Records from a collection

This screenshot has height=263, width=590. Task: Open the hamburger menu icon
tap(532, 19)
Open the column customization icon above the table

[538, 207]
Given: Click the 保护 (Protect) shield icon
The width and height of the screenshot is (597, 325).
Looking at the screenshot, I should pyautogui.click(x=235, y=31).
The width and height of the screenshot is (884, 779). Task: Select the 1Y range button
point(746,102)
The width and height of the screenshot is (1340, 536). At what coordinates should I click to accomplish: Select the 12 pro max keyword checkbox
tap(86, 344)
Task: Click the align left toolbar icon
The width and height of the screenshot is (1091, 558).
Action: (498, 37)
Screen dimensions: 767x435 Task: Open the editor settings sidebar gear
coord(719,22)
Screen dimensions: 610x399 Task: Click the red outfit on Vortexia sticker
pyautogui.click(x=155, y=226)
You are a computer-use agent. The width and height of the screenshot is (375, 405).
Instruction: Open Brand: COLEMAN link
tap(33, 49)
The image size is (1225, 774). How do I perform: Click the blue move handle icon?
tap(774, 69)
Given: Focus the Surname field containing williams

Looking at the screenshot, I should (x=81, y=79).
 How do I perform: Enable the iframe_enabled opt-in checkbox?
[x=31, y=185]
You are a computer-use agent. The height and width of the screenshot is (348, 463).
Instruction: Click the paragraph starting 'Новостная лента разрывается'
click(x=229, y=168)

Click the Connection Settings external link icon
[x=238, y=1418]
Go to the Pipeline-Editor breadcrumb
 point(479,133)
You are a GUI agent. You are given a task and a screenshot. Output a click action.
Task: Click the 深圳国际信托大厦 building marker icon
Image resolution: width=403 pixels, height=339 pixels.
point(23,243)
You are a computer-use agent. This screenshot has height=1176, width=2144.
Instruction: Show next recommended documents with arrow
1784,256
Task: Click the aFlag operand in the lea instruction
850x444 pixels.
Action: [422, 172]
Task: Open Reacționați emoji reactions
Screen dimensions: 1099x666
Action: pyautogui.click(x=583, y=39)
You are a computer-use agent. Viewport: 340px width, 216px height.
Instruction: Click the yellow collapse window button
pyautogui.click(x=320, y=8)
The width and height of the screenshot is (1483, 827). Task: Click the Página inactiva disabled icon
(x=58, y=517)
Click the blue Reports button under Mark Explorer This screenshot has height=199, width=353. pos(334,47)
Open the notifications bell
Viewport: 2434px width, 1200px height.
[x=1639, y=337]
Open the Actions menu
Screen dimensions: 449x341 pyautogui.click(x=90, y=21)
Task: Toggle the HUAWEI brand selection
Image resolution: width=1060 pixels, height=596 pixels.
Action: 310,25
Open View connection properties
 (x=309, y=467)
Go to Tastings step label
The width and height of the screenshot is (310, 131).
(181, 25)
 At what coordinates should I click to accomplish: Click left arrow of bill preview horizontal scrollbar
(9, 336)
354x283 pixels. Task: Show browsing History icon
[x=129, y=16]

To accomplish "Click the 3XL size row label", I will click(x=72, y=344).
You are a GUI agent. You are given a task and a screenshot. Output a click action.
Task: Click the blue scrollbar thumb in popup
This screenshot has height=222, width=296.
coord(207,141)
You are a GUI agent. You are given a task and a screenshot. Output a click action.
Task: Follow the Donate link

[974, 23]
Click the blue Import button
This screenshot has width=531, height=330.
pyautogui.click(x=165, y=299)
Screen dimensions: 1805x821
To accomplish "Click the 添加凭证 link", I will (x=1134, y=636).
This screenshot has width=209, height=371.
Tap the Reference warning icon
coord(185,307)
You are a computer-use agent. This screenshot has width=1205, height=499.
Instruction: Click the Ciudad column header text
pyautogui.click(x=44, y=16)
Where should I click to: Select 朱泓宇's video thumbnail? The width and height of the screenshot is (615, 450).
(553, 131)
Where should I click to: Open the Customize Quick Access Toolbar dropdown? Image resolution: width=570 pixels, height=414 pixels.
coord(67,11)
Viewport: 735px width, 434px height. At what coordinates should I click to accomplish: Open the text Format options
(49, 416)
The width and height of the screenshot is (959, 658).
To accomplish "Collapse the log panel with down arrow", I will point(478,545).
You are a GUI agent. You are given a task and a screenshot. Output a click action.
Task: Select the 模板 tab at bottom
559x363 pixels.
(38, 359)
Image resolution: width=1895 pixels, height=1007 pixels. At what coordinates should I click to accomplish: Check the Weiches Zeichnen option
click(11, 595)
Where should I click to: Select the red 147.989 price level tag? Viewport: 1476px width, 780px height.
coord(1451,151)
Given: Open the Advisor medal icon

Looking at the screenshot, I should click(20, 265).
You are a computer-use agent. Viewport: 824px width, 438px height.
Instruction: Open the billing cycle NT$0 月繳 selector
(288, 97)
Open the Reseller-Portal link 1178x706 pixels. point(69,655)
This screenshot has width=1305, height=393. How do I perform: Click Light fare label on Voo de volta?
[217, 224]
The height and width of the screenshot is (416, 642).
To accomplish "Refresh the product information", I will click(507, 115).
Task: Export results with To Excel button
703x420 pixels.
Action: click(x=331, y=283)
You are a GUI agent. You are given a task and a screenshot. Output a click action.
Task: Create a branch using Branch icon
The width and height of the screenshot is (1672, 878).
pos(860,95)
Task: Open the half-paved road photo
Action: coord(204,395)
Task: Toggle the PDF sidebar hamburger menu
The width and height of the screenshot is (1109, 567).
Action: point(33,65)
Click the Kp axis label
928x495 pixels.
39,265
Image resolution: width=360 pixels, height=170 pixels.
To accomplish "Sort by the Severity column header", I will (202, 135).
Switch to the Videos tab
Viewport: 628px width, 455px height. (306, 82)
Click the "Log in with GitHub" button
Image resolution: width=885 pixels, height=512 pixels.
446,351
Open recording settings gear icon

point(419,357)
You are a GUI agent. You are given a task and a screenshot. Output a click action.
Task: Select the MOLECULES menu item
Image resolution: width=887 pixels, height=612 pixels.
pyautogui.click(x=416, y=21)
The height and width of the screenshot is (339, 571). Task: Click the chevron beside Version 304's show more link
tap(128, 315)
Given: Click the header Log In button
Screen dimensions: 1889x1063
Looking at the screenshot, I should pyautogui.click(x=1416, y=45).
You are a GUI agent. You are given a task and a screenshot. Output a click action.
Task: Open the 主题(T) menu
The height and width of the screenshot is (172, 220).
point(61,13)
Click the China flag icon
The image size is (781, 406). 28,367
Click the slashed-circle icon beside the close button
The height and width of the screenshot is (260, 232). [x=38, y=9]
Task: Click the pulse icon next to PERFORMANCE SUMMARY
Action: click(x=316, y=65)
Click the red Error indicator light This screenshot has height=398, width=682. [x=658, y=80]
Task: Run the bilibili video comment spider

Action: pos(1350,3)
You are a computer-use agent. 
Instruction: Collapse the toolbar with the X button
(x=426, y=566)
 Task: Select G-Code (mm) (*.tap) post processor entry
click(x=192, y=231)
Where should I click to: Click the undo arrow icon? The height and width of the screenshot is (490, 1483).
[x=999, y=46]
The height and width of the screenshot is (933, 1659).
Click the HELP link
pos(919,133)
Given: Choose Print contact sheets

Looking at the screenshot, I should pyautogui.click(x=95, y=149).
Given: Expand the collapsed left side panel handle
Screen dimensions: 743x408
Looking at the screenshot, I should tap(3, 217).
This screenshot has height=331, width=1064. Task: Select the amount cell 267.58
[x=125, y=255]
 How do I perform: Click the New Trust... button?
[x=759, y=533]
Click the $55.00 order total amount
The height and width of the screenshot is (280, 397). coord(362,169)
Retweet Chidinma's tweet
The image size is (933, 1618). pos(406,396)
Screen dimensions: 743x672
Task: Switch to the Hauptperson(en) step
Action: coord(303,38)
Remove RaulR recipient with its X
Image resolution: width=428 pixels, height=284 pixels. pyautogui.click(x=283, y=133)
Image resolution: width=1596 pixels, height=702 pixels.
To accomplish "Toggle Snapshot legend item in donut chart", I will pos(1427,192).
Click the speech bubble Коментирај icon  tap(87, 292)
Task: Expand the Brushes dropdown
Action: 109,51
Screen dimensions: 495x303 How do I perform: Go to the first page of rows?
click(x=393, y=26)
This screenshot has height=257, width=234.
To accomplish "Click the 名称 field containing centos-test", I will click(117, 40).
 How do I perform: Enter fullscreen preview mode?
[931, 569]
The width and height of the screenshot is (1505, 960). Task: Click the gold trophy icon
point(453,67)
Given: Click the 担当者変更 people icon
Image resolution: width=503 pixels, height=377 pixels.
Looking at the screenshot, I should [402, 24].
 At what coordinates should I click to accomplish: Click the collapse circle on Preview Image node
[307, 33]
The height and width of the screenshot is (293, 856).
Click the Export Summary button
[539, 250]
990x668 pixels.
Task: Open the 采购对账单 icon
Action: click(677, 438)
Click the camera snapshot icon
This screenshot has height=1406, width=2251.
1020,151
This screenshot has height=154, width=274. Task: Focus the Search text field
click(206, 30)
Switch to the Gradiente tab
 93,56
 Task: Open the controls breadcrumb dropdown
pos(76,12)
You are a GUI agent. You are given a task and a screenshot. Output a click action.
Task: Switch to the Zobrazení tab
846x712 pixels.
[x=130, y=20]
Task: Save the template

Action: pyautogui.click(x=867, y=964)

Task brief:
Copy out the lines above word for word, beginning at the first line and ending after the line that contains "should pyautogui.click(x=235, y=31).".

Correct response:
This screenshot has height=263, width=590. Task: Open the hamburger menu icon
tap(532, 19)
Open the column customization icon above the table

[538, 207]
Given: Click the 保护 (Protect) shield icon
The width and height of the screenshot is (597, 325).
Looking at the screenshot, I should pyautogui.click(x=235, y=31).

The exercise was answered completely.